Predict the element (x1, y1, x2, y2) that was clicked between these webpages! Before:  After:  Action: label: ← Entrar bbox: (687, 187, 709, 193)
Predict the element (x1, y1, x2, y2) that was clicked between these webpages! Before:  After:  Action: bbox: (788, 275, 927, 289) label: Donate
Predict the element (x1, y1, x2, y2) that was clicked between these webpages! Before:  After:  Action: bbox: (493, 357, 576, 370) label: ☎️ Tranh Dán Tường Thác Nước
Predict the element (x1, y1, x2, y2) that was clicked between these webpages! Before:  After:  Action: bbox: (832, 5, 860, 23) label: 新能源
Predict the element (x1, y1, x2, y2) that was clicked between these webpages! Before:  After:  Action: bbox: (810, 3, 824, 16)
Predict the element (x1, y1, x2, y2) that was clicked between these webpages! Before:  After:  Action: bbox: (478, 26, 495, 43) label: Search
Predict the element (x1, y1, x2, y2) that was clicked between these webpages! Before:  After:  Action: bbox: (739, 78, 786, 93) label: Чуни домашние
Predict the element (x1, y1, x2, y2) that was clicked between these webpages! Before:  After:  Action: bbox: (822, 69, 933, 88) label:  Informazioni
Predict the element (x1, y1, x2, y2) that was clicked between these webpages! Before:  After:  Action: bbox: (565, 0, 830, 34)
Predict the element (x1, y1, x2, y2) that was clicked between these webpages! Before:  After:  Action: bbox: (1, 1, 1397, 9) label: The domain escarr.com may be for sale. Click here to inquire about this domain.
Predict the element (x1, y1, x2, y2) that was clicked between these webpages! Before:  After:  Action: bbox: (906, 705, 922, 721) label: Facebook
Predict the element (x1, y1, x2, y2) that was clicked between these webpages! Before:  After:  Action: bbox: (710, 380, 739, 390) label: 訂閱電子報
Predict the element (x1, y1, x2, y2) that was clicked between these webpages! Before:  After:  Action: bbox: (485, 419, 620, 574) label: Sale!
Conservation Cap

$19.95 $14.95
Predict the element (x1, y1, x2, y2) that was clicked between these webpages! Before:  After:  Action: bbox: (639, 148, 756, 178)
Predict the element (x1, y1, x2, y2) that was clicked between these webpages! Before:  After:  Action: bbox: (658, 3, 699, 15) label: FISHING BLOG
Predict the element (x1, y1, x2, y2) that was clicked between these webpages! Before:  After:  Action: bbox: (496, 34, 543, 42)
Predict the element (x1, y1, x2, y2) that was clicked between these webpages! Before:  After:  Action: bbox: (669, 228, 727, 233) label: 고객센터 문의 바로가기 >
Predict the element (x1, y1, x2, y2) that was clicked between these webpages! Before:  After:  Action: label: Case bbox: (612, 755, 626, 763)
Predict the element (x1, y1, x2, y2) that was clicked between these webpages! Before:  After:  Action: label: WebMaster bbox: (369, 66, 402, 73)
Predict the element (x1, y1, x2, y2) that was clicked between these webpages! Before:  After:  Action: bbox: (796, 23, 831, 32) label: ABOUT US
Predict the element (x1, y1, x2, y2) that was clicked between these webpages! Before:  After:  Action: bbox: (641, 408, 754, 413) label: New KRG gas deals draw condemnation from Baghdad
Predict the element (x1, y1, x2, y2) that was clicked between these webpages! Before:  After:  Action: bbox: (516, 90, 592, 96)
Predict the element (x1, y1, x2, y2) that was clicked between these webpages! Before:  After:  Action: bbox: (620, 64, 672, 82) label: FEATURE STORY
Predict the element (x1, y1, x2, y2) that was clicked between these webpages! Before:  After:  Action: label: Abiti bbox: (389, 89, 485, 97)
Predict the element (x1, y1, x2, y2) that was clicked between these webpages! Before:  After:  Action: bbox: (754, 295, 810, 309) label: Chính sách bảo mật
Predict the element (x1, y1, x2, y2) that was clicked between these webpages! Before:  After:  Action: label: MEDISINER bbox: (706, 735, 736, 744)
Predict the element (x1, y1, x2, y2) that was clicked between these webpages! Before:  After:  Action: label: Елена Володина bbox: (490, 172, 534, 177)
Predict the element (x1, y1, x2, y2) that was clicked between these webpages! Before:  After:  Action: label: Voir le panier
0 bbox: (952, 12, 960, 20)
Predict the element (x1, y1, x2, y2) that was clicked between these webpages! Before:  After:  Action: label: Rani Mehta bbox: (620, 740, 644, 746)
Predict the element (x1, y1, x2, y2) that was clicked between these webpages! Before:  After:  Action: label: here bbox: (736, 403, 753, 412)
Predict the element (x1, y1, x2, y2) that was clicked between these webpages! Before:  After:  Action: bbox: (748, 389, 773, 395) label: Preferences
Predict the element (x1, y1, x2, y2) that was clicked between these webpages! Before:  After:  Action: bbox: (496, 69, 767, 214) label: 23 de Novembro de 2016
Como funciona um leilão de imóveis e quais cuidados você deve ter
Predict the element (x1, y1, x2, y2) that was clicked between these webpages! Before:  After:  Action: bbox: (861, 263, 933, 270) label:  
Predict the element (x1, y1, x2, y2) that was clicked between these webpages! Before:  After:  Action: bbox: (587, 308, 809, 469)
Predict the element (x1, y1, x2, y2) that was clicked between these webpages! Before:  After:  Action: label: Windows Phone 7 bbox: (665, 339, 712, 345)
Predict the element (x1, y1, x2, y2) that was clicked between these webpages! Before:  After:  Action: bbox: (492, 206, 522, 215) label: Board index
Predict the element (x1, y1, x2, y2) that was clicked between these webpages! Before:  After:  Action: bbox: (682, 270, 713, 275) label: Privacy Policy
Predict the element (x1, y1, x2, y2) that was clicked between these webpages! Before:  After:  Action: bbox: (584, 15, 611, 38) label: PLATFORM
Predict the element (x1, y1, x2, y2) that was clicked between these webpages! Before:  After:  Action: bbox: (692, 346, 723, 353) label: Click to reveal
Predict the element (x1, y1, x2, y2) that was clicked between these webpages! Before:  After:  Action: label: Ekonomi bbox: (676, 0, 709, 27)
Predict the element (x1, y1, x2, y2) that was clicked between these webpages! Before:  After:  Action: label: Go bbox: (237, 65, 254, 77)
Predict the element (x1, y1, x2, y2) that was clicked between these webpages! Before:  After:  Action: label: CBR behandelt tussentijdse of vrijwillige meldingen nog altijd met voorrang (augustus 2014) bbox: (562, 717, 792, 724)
__________________________________________________
*Written instruction:*
Please quote the lines between the one holding "label: FEATURE STORY" and the one holding "0 bbox: (952, 12, 960, 20)", inclusive.

*Worked answer:*
Predict the element (x1, y1, x2, y2) that was clicked between these webpages! Before:  After:  Action: bbox: (620, 64, 672, 82) label: FEATURE STORY
Predict the element (x1, y1, x2, y2) that was clicked between these webpages! Before:  After:  Action: label: Abiti bbox: (389, 89, 485, 97)
Predict the element (x1, y1, x2, y2) that was clicked between these webpages! Before:  After:  Action: bbox: (754, 295, 810, 309) label: Chính sách bảo mật
Predict the element (x1, y1, x2, y2) that was clicked between these webpages! Before:  After:  Action: label: MEDISINER bbox: (706, 735, 736, 744)
Predict the element (x1, y1, x2, y2) that was clicked between these webpages! Before:  After:  Action: label: Елена Володина bbox: (490, 172, 534, 177)
Predict the element (x1, y1, x2, y2) that was clicked between these webpages! Before:  After:  Action: label: Voir le panier
0 bbox: (952, 12, 960, 20)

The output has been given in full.